Apple's overscroll-bounce patent has been invalidated in the US
The tide of the patent war seems to be turning against Apple lately - the latest victim is the patent of the rubber band effect when you reach the end of a list while scrolling (most often referred to as overscroll-bounce).
Apple used that patent to force Android makers to remove the feature from their phones. That's also why Google went with the glow at the end of lists. This patent was used in the big Apple vs. Samsung case too.
Anyway, as of recently, the patent was rejected by the United States Patent and Trademark Office on the grounds of lacking novelty and being obvious (that is, it's nothing new and it's an apparent consequence of something that already exists).

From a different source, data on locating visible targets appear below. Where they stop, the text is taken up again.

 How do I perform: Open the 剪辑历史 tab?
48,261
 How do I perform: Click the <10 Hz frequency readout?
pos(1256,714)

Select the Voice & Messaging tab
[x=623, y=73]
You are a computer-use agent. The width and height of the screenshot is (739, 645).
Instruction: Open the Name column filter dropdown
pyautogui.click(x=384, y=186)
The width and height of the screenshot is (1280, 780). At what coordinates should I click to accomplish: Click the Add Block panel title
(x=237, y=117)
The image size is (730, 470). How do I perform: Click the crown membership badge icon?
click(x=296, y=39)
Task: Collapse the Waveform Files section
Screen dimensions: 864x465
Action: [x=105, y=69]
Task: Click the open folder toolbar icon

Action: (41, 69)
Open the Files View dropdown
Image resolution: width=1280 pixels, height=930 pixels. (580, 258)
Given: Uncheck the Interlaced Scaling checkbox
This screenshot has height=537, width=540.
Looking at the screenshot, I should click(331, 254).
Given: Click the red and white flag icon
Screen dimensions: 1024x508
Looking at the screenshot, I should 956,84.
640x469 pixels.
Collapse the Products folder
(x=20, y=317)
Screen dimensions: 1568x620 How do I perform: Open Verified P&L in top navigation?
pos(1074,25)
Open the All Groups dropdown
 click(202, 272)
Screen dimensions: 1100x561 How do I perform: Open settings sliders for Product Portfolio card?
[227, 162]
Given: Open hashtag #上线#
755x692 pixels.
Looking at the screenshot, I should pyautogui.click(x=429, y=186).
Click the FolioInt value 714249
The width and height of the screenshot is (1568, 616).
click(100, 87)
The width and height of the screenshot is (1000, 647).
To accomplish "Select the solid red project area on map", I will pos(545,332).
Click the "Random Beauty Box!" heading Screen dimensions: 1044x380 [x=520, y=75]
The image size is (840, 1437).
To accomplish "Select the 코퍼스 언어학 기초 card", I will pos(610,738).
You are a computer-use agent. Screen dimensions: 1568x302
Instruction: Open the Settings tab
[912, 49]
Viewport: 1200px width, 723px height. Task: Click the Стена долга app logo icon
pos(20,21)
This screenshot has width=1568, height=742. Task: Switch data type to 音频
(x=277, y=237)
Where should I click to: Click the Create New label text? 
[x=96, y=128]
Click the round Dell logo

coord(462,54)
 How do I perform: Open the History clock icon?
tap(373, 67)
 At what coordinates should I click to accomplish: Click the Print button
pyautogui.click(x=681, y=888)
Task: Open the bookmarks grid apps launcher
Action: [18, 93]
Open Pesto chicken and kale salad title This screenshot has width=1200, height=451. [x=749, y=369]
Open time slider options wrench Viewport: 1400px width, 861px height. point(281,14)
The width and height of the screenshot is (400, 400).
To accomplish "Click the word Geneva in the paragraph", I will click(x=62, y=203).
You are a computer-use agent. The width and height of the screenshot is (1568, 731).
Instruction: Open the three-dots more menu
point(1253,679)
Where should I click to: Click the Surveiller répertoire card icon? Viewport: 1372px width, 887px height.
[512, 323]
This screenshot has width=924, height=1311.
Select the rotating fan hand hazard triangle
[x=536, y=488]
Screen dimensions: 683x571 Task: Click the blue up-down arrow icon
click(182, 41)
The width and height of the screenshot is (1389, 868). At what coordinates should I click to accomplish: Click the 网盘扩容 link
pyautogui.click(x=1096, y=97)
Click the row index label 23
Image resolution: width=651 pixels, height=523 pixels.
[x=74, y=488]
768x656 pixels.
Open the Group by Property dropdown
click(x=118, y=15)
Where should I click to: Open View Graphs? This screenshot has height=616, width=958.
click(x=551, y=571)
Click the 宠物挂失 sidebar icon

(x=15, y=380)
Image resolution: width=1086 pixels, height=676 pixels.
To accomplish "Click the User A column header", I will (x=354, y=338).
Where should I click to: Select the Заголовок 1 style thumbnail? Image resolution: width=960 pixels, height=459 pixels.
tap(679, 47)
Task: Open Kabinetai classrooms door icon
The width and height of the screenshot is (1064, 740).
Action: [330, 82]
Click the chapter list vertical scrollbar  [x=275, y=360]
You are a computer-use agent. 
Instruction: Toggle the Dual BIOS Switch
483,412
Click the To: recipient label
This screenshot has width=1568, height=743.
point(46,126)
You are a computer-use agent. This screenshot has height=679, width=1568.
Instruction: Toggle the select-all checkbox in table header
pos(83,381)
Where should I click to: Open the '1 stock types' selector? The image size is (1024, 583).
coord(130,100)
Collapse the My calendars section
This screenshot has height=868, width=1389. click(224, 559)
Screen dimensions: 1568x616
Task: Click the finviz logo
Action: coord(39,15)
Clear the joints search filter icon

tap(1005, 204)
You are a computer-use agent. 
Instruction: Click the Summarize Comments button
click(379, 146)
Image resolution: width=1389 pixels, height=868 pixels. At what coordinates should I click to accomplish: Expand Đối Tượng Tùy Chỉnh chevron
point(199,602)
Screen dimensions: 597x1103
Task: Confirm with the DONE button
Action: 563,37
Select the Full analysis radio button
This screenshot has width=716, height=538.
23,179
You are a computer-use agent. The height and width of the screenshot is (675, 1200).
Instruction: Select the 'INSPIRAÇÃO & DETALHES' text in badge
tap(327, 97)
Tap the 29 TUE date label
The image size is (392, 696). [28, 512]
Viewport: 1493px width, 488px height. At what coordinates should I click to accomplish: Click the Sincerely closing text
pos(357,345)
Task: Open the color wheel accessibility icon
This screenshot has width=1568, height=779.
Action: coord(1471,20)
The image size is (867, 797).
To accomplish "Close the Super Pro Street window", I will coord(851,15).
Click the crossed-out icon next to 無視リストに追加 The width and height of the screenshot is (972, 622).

It's important to note that this decision isn't final and can be appealed, so it can't be enforced just yet. But it's entirely possible that it will have an effect on the Apple vs. Samsung case (the judge could overrule the parts of the case that relate to that patent).
HTC and Motorola have been under fire over this patent too. In Moto's case, it's over an equivalent patent Apple has registered in the European Patent Office. This one hasn't been overturned yet, but the office is looking into it.
Apple has many more patents in its war chest, so the battle is far from over. Still, this decision is bound to slow its assault on Android and we might even start seeing previously removed features making a comeback.